Assim, para que esse salto qualitativo se verifique há que apostar seriamente
na formação contínua dos principais actores envolvidos no sistema (funcionários
do IPI, da INAE, das Alfândegas, das autoridades policiais, Juízes (tanto das Secções
comerciais dos tribunais judiciais como os Tribunal Administrativo) e AOPIs. Sobremaneira,
a formação especializada de agentes da INAE, das Alfândegas, das autoridades
policiais e Juízes é crucial para o enforcement dos direitos de propriedade
industrial no país, na medida em que uma maior consciencialização sobre a
importância da PI no desenvolvimento do país será instrumental para a resolução
em tempo útil dos casos de violação dos direitos de propriedade industrial em
geral e da contrafacção em particular.
Por forma a
descongestionar o IPI e resolver o problema de backlog que actualmente se
verifica em relação aos processos contenciosos e exaspera os proprietários de
marcas, sobretudo, deverá, a médio prazo, ser criado um mecanismo alternativo
de resolução de litígios no âmbito da PI, o que ajudaria a combater o referido
backlog, minorando dessa forma os prejuízos dos agentes económicos.
As leis e
sobretudo os procedimentos devem ser alvo de aprimoramento contínuo por forma a
ter em conta os desenvolvimentos mais recentes que ocorrem na área da PI,
incluindo as inovações tecnológicas e as questões mais candentes da área.
O IPI precisa de
adoptar novas práticas na administração do sistema da PI, como sejam a
realização de pesquisas e depósito de pedidos de registo (e outro expediente) de
forma digital (e-filing). Isto irá propiciar o aumento da eficácia e eficiência
na tramitação dos processos, a redução do consumo de papel com benefícios
claros para o meio ambiente, entre outras vantagens.
Urge implementar,
por parte do Governo (Ministério da Agricultura), o registo das variedades de
plantas por forma a salvaguardar os direitos dos criadores e reprodutores de plantas,
haja visto que até ao momento há uma lei e respectivo regulamento de
implementação já aprovados, mas continua por criar a comissão técnica responsável
pela avaliação dos pedidos e posterior registo.
Concomitantemente
com estas acções, o Governo deve revisitar a estratégia da propriedade
intelectual do país por forma a definir para os anos vindouros as linhas
mestras que vão orientar as acções nesta área. O Governo deverá se
consciencializar cada vez mais sobre o importante papel da PI no desenvolvimento
económico do país, os efeitos nefastos da contrafacção tanto para os titulares
dos direitos de propriedade industrial como para a saúde da população
(sobretudos quando estão em causa produtos farmacêuticos/ medicinais e
alimentares) e, bem assim, para a economia do país. Para tanto, espera-se que o
Governo não descure o apetrechamento em recursos humanos e financeiros dos
organismos responsáveis pelo combate a contrafacção a todos os níveis.
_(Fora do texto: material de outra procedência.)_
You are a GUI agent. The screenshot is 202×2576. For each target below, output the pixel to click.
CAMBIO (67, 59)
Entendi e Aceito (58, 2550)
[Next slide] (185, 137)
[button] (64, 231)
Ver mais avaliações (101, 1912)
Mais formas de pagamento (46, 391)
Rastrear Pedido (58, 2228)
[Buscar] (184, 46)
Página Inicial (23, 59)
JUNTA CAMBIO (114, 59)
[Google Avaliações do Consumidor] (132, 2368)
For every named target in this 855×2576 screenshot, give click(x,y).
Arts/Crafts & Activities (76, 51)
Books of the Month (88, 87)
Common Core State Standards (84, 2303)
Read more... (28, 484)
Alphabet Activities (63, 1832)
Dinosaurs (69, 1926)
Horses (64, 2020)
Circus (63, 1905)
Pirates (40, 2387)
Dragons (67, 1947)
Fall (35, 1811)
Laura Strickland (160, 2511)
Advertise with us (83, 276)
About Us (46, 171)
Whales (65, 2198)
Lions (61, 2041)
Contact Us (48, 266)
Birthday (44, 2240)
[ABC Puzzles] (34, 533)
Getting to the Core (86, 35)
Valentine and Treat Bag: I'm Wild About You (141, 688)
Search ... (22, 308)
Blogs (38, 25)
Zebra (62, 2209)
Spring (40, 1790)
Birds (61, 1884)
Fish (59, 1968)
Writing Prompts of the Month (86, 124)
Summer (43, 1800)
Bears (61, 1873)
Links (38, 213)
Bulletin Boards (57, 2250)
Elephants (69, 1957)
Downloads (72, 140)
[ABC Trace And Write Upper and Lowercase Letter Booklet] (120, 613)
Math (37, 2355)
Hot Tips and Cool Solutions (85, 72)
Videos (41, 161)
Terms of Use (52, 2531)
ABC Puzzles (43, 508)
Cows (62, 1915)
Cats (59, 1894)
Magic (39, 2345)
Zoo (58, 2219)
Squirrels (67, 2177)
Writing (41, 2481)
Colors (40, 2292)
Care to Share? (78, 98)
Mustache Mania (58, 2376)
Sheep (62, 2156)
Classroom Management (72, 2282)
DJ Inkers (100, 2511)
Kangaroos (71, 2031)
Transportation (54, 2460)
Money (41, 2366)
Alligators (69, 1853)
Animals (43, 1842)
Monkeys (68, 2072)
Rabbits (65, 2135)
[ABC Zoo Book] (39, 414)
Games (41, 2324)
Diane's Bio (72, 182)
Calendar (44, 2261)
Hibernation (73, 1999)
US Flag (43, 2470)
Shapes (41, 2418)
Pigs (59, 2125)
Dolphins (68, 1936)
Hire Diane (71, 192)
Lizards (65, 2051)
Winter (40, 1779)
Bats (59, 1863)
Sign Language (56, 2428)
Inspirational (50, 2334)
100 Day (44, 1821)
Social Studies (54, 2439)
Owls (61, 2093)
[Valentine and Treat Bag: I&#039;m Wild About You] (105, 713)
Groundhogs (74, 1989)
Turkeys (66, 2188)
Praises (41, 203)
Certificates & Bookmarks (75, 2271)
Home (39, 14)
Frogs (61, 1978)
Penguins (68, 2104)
[1] Organização Mundial da Propriedade Intelectual, à
Organização Mundial do Comercio, e à Organização Africana Regional da
Propriedade Industrial e ratificou os principais instrumentos legais regionais
e internacionais tais como o Protocolo de Harare de 1982 referente ao registo
de patentes, modelos de utilidade e desenhos industriais, o Acordo de Madrid de
1891 e Respectivo Protocolo de 1989 referentes ao registo internacional de
marcas, o Acordo de Nice de 1957 sobre a classificação internacional de produtos
e servicos no âmbito do registo de marcas, A Convenção de Paris de 1883 sobre a
Protecção da Propriedade Industrial, o Tratado de Cooperação em Matéria de
Patentes (PCT) de 1970 e o respectivo regulamento de execução de 1993 e o
Acordo Sobre os Aspectos de Propriedade Intelectual Relacionados Com o Comércio
(TRIPS).
[2] Fruto do embondeiro, após seca a sua polpa é usada para fazer uma
farinha com um sabor agradável (agridoce) rico em vitaminas e minerais.
[3] Fruto do canhoeiro, caracterizado por ser ovóide ou globoso e com uma polpa
suculenta, doce-acidulada e com uma semente no seu interior.